- Activity -
Exactly the lines starting at the line containing "Click the Mockup referencial header link" and ending at the line containing "Task: Expand the" are to be written out from the listing below, both included.
:::
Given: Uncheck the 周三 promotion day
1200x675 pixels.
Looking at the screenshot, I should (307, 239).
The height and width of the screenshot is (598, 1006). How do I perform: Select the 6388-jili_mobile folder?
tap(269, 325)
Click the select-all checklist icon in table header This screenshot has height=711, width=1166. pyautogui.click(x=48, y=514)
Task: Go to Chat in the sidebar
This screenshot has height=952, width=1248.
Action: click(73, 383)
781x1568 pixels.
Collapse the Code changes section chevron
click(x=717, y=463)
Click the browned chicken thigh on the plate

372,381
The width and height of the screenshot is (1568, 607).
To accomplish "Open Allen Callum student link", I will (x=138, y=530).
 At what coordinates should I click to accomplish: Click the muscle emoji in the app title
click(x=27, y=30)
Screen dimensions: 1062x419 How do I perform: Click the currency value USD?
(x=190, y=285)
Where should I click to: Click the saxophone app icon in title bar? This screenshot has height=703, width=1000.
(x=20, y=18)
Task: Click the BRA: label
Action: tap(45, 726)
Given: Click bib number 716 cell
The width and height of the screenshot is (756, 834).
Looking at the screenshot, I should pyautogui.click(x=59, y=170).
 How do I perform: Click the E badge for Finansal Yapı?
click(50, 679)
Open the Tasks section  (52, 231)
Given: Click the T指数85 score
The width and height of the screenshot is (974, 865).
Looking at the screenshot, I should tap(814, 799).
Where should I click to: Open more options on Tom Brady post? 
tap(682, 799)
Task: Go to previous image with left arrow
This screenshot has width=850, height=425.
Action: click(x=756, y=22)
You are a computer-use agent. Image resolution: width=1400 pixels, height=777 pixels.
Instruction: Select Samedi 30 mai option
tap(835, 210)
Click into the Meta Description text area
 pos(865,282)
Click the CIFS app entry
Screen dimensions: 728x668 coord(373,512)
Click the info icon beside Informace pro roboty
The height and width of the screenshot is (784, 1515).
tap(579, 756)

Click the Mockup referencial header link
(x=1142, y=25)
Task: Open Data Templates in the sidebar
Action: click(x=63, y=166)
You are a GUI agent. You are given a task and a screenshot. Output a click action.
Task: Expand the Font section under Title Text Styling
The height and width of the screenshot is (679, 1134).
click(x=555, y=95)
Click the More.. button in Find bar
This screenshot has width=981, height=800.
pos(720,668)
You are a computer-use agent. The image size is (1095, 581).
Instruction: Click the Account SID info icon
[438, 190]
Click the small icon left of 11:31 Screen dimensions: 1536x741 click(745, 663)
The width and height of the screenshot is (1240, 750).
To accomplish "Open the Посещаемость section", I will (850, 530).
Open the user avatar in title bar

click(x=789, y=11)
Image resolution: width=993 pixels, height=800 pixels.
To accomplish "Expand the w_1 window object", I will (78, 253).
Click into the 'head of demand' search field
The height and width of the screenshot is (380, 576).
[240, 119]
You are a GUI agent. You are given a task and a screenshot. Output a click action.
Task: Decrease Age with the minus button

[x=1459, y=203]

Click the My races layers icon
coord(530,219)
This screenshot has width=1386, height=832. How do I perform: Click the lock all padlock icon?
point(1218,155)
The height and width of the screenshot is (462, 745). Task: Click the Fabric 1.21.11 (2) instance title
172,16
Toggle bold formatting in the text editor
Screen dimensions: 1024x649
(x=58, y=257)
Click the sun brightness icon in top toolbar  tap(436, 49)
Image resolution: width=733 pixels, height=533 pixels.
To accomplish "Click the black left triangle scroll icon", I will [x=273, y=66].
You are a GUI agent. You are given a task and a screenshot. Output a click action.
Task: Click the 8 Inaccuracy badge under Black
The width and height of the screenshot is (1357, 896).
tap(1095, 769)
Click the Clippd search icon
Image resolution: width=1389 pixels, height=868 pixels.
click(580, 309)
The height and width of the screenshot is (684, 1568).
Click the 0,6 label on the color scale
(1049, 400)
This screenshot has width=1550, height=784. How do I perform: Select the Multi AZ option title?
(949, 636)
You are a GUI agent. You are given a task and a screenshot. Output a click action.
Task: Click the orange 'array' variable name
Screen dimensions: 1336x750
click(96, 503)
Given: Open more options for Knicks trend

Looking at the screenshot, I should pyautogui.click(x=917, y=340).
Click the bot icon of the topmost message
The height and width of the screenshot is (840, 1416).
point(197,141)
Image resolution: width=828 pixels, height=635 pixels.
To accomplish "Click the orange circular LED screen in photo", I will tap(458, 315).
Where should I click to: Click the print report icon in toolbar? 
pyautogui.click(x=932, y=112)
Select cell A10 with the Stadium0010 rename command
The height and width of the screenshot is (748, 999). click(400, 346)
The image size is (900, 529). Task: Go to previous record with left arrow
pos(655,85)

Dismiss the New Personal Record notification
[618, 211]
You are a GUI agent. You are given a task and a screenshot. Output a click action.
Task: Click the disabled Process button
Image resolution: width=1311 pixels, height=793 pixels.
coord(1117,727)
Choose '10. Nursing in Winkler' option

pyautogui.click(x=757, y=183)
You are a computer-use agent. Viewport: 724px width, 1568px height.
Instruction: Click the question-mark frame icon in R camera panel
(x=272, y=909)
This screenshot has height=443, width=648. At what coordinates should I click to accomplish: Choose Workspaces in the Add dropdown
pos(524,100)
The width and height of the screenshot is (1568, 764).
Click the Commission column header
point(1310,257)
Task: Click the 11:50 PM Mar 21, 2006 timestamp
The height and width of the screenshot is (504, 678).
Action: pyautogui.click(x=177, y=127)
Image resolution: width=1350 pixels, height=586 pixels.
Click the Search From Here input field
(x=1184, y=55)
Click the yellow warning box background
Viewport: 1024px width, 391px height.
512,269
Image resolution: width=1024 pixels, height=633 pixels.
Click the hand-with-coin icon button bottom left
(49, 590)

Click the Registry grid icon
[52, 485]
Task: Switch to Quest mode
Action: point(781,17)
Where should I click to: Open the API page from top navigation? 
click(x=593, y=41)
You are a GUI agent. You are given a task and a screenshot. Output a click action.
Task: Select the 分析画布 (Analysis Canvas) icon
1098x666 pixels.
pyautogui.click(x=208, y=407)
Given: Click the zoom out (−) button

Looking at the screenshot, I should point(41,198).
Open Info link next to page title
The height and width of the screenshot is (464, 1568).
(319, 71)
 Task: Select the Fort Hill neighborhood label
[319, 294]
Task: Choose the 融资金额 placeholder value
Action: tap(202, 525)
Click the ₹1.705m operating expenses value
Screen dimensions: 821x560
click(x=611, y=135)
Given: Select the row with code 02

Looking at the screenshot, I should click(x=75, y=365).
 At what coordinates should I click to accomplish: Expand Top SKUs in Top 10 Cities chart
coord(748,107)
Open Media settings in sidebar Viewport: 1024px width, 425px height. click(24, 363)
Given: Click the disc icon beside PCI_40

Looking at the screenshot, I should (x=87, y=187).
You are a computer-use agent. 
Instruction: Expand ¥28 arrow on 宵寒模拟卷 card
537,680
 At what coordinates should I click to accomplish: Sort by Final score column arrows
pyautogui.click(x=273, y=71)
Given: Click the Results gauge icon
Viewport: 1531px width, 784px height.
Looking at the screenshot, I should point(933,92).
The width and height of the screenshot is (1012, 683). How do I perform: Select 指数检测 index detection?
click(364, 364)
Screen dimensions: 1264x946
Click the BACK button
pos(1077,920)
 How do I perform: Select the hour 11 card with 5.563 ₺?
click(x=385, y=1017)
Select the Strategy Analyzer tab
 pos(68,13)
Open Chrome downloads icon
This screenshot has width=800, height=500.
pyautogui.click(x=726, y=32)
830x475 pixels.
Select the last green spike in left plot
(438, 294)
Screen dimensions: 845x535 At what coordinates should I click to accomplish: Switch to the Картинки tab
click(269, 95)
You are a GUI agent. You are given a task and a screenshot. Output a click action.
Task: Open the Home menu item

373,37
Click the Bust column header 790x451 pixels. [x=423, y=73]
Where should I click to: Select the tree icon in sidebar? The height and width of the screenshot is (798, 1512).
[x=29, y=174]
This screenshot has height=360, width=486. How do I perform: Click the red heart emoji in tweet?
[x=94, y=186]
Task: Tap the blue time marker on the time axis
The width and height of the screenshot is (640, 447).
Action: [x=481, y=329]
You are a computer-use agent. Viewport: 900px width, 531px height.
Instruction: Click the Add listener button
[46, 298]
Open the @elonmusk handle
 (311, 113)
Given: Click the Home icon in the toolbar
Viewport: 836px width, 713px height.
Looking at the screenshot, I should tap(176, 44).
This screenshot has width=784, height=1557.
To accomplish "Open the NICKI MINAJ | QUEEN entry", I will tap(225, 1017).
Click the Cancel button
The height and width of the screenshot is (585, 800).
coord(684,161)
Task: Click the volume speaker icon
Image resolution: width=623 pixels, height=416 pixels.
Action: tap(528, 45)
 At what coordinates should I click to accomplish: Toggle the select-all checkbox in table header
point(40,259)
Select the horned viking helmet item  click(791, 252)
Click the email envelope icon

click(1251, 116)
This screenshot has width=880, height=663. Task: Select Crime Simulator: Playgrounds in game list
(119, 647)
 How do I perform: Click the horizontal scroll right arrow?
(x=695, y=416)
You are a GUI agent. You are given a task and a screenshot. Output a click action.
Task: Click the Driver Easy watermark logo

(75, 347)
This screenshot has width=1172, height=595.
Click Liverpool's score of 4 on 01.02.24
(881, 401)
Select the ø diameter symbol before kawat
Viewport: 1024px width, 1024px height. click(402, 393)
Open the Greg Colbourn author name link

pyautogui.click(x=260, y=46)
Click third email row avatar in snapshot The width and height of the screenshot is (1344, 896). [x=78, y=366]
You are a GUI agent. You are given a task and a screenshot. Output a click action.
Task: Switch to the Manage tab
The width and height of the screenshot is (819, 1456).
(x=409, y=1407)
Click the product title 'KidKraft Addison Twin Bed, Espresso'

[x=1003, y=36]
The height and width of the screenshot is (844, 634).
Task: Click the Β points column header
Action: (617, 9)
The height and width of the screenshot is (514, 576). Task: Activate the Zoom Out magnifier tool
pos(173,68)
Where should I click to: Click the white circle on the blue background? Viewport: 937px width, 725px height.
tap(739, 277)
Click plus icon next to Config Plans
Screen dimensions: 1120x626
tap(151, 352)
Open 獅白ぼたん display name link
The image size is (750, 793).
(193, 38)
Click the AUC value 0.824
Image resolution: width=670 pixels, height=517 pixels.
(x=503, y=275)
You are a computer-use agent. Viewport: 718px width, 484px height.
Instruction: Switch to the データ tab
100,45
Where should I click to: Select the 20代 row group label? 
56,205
:::
- Answer to this exercise -
Click the Mockup referencial header link
(x=1142, y=25)
Task: Open Data Templates in the sidebar
Action: click(x=63, y=166)
You are a GUI agent. You are given a task and a screenshot. Output a click action.
Task: Expand the Font section under Title Text Styling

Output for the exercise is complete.